**Extrait fourni:**
.....
Message par choooj »

J'ai écouté toute la vidéo. Je suis tout aussi impressionnée par sa capacité à décrire de façon limpide des idées complexes.

Toutefois à peu près dans la 2nde moitié du speech (il faudrait que je repasse en revue la vidéo pour argumenter en détail) il y'a des "messages subliminaux" qu'il assène sans détailler son cheminement de pensée. Un message de type complotiste où des méchants au pouvoir tentent de mener un putsch pour nous laver le cerveau et y inséminer leur propagande.
Pour moi il s'agit d'un autre mécanisme. Je ne suis pas sociologue ou philosophe, ni même économiste. Je remarque simplement qu'en toute époque et discipline, il se forme des courants de pensées et de pratiques dominants. Les individus adaptés, qui se sentent à l'aise dans ces modes de pensée et de pratique, et de surcroît ceux qui profitent de la situation (pouvoir matériel, pouvoir décisionnel) vont exploiter tous les filons pour préserver le contexte qui leur est favorable. Regarde comme la religion-politique a dominé les peuples, domine encore certains territoires et même fait un retour dans des états qui étaient jusque là des modèles progressistes. Il n'est pas nouveau non plus que celui qui maîtrise l'éloquence a un pouvoir plus grand sur son auditoire. Les guerres d'influence ont existé bien avant la naissance de la rhétorique. Cette dernière fut un outil permettant d'accroître un peu plus les chances d'être victorieux. Tout comme un conteur arrive à nous subjuguer et nous amener dans un état second, tout comme l'art aussi modifie le fonctionnement de notre cerveau (faut que je poste le lien d'une conférence TED où en introduction l'orateur montre des cliqués IRM), nous pouvons être manipulés par un argumentaire. Biais cognitifs, l'humain est faible.

Mais en même temps que notre langue s'imprègne de nos pratiques socioculturelles, les expressions perdent aussi leur sens premier. C'est vrai ça putain :lol: même des athées peuvent crier "mon dieu !"
.....
**Données recueillies:**
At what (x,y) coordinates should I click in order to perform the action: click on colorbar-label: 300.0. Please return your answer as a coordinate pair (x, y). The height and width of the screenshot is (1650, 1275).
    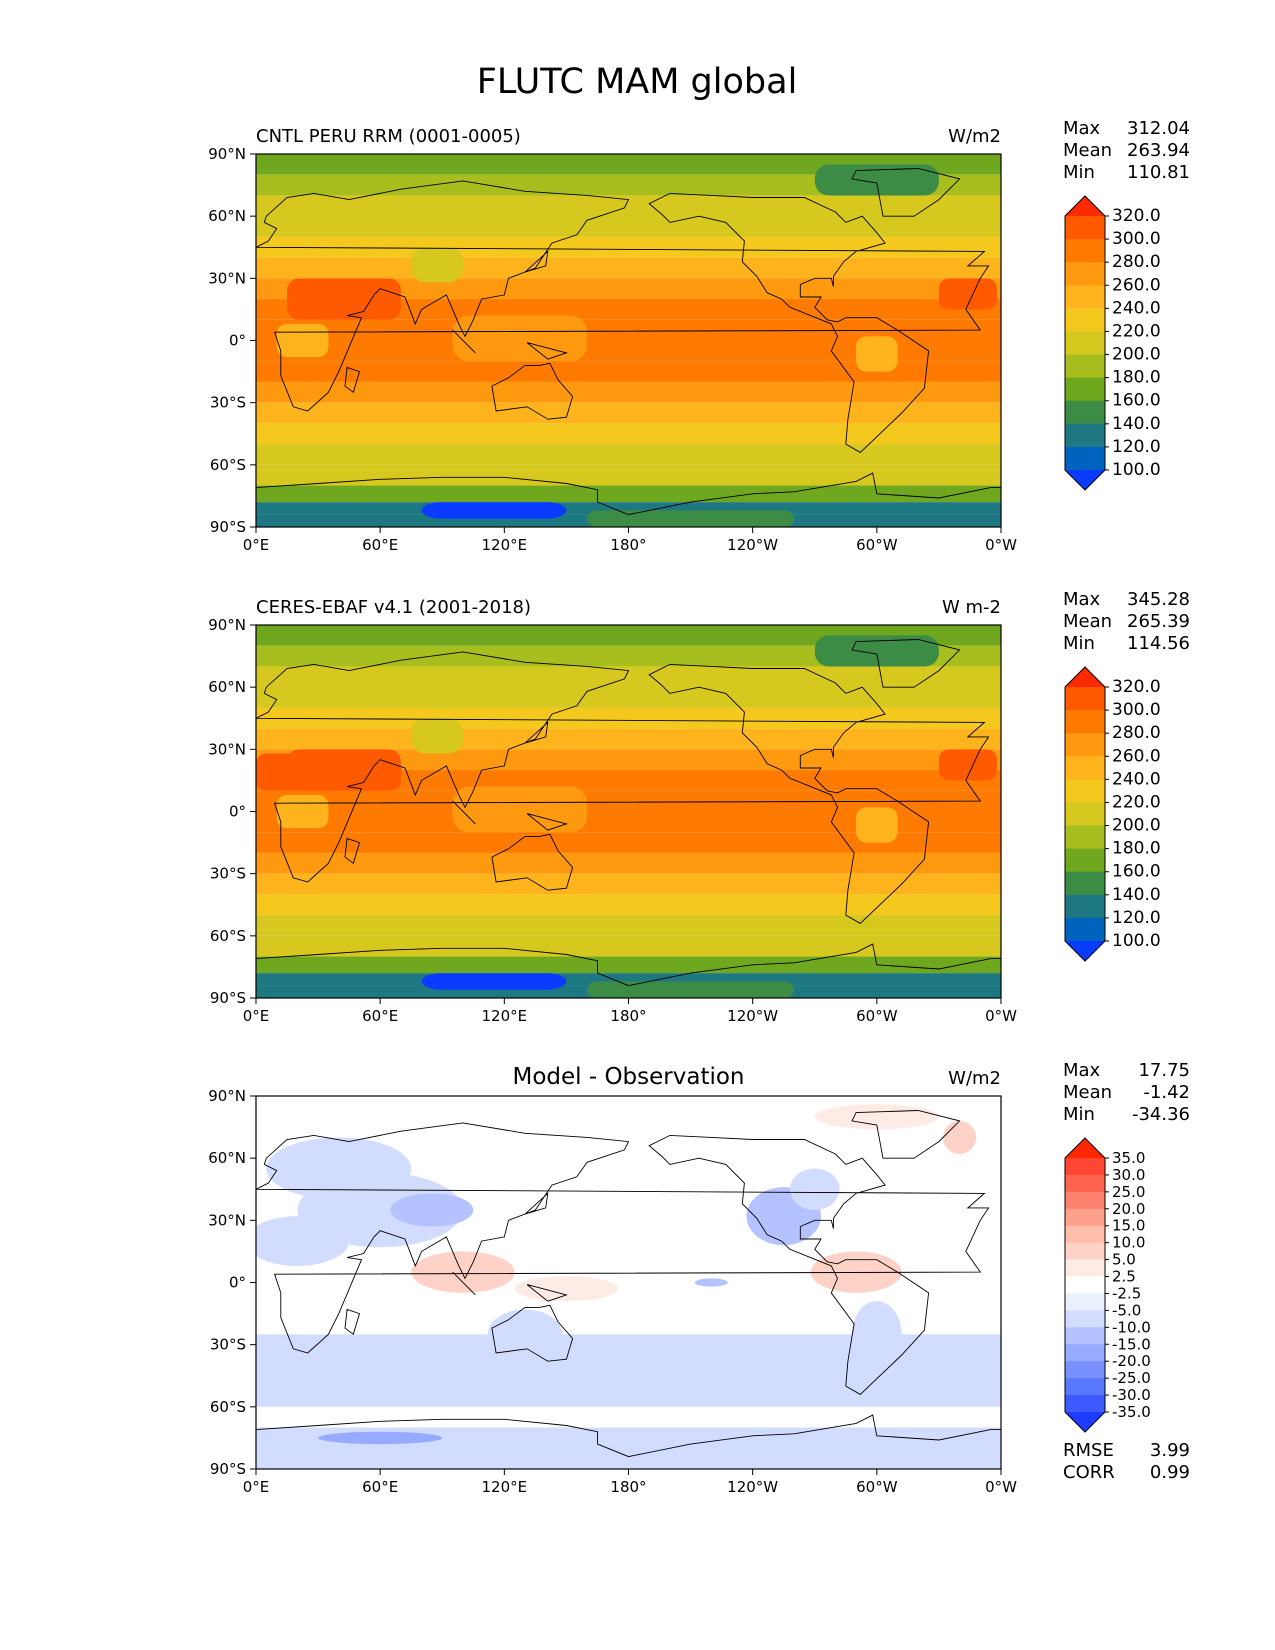
    Looking at the image, I should click on (1136, 239).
.....
**Tâche à réaliser 1:**
Répondez à ces questions d'après l'extrait fourni :
(a) Quelles trois disciplines l'auteur du message dit-il ne pas exercer ?
(b) Qu'est-ce qui a existé bien avant la naissance de la rhétorique ?
(c) Qui peut crier « mon dieu ! », selon la dernière phrase ?
**Tâche à réaliser 2:**
Indiquez, s'il vous plaît, si chaque affirmation concorde avec l'extrait fourni, en répondant par oui ou non et en citant les mots décisifs :
(a) L'auteur du message dit n'avoir écouté qu'une partie de la vidéo.
(b) La religion-politique domine encore certains territoires.
(c) L'auteur du message se présente comme économiste.

**Zone de réponse 1:**
(a) Sociologue, philosophe et économiste.
(b) Les guerres d'influence.
(c) Même des athées.

**Zone de réponse 2:**
(a) Non : « J'ai écouté toute la vidéo. »
(b) Oui : « domine encore certains territoires »
(c) Non : « Je ne suis pas sociologue ou philosophe, ni même économiste. »